- Your goal
The output is the lines below from the one with "The width and height of the screenshot is (1498, 897)." through the one with "Given: Click the User Name input field", both included, printed exactly and with no other line.

Pixel coordinate grounding data

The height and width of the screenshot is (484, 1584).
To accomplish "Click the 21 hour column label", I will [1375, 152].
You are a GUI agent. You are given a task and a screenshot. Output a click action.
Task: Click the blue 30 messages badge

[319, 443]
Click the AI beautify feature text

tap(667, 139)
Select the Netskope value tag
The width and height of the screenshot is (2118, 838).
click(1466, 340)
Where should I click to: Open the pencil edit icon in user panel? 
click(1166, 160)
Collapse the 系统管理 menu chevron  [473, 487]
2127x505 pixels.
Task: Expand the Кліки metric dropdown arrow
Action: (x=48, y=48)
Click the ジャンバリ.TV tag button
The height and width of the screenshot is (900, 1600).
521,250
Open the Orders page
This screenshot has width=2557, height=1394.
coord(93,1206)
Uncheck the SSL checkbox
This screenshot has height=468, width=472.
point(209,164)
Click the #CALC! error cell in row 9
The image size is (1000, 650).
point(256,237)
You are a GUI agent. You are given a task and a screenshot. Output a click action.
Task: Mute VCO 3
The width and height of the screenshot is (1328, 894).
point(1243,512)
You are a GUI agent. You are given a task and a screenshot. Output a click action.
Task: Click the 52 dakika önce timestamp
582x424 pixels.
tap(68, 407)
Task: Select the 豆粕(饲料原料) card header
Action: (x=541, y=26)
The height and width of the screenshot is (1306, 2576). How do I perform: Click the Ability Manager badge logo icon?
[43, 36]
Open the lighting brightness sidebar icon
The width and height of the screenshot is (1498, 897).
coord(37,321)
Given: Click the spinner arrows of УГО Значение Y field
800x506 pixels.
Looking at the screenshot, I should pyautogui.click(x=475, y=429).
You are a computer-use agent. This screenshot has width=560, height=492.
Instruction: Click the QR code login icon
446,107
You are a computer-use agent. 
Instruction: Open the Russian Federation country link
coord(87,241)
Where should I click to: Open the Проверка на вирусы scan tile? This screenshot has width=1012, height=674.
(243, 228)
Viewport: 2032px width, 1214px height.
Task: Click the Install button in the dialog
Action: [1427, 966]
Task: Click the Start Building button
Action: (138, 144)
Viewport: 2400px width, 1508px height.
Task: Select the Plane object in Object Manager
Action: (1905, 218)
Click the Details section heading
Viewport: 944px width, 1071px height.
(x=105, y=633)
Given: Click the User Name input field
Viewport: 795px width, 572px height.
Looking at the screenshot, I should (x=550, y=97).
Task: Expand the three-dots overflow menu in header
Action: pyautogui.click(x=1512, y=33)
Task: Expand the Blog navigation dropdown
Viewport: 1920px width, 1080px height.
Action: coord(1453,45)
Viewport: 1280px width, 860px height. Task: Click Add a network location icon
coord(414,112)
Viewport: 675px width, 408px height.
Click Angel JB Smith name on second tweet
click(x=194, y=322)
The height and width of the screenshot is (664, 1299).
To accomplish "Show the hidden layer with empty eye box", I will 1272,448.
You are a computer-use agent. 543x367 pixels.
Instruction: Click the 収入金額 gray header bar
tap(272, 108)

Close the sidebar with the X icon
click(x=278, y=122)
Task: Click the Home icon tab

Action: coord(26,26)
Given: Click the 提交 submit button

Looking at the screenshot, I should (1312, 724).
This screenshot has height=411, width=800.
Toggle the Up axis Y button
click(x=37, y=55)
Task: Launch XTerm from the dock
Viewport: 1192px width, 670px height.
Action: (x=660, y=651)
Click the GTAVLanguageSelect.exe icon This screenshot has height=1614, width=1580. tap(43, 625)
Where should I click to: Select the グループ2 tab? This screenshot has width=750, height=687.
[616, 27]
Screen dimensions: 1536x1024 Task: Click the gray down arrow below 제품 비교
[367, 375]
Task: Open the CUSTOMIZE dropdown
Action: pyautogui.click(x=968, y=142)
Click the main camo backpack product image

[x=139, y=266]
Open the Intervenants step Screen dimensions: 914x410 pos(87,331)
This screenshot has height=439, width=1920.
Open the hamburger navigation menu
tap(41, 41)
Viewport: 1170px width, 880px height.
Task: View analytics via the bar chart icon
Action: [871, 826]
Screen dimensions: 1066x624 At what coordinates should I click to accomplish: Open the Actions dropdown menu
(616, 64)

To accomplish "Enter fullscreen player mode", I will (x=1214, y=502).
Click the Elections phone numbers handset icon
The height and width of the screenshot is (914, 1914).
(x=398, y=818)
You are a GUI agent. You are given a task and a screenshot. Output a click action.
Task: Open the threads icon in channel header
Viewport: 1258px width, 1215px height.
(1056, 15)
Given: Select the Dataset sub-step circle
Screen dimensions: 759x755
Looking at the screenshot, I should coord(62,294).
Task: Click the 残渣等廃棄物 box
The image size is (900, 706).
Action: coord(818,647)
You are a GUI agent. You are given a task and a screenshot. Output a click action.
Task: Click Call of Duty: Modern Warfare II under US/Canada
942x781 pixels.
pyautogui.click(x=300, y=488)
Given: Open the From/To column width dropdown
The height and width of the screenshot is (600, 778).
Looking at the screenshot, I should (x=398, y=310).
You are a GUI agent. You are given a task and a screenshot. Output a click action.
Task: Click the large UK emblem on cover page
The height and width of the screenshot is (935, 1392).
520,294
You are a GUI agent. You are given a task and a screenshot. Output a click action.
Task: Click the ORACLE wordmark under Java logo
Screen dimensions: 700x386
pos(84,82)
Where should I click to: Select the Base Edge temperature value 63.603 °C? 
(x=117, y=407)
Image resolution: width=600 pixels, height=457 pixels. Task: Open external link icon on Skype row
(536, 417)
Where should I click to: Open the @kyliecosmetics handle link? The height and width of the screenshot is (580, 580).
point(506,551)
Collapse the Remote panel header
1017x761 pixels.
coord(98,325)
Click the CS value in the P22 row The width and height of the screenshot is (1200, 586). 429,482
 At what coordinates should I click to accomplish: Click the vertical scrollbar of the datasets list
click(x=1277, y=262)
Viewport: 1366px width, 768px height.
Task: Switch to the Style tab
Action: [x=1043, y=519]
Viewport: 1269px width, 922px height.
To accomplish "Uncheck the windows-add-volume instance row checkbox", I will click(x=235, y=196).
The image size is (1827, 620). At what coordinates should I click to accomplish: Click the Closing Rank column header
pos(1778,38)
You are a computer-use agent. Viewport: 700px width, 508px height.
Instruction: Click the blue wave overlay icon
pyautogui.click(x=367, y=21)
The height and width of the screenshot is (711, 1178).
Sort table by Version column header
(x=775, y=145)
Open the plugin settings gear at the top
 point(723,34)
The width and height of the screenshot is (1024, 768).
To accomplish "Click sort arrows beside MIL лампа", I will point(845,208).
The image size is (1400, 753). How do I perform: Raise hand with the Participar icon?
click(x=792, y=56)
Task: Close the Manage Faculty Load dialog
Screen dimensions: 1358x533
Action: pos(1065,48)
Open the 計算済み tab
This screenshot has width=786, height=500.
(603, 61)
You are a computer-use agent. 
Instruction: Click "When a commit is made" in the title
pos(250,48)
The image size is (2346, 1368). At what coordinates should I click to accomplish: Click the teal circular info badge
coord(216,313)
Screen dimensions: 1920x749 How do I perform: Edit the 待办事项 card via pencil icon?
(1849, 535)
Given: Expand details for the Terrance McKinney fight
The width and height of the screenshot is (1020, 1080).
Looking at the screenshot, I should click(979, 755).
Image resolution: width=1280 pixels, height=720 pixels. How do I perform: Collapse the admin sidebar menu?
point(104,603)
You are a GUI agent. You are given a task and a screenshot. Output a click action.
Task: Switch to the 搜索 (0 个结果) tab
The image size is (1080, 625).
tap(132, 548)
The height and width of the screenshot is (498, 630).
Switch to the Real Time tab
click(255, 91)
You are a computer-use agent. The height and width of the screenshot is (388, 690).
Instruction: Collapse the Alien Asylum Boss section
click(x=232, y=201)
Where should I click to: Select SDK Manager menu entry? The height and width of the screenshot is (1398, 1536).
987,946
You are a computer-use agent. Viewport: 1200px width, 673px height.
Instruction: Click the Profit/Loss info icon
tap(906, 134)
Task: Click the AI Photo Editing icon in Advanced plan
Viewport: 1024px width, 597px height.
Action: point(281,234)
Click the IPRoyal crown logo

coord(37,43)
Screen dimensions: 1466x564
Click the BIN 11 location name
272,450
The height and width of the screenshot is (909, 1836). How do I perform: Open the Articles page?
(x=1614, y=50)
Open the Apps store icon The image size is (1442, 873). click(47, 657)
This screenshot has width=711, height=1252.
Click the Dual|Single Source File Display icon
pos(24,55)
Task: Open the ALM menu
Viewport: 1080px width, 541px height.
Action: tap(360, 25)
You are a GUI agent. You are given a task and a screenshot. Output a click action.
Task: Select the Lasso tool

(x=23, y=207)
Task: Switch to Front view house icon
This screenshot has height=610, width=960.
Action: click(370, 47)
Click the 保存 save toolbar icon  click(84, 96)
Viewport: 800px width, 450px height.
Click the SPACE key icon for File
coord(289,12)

- Result of the task
The width and height of the screenshot is (1498, 897).
coord(37,321)
Given: Click the spinner arrows of УГО Значение Y field
800x506 pixels.
Looking at the screenshot, I should pyautogui.click(x=475, y=429).
You are a computer-use agent. This screenshot has width=560, height=492.
Instruction: Click the QR code login icon
446,107
You are a computer-use agent. 
Instruction: Open the Russian Federation country link
coord(87,241)
Where should I click to: Open the Проверка на вирусы scan tile? This screenshot has width=1012, height=674.
(243, 228)
Viewport: 2032px width, 1214px height.
Task: Click the Install button in the dialog
Action: [1427, 966]
Task: Click the Start Building button
Action: (138, 144)
Viewport: 2400px width, 1508px height.
Task: Select the Plane object in Object Manager
Action: (1905, 218)
Click the Details section heading
Viewport: 944px width, 1071px height.
(x=105, y=633)
Given: Click the User Name input field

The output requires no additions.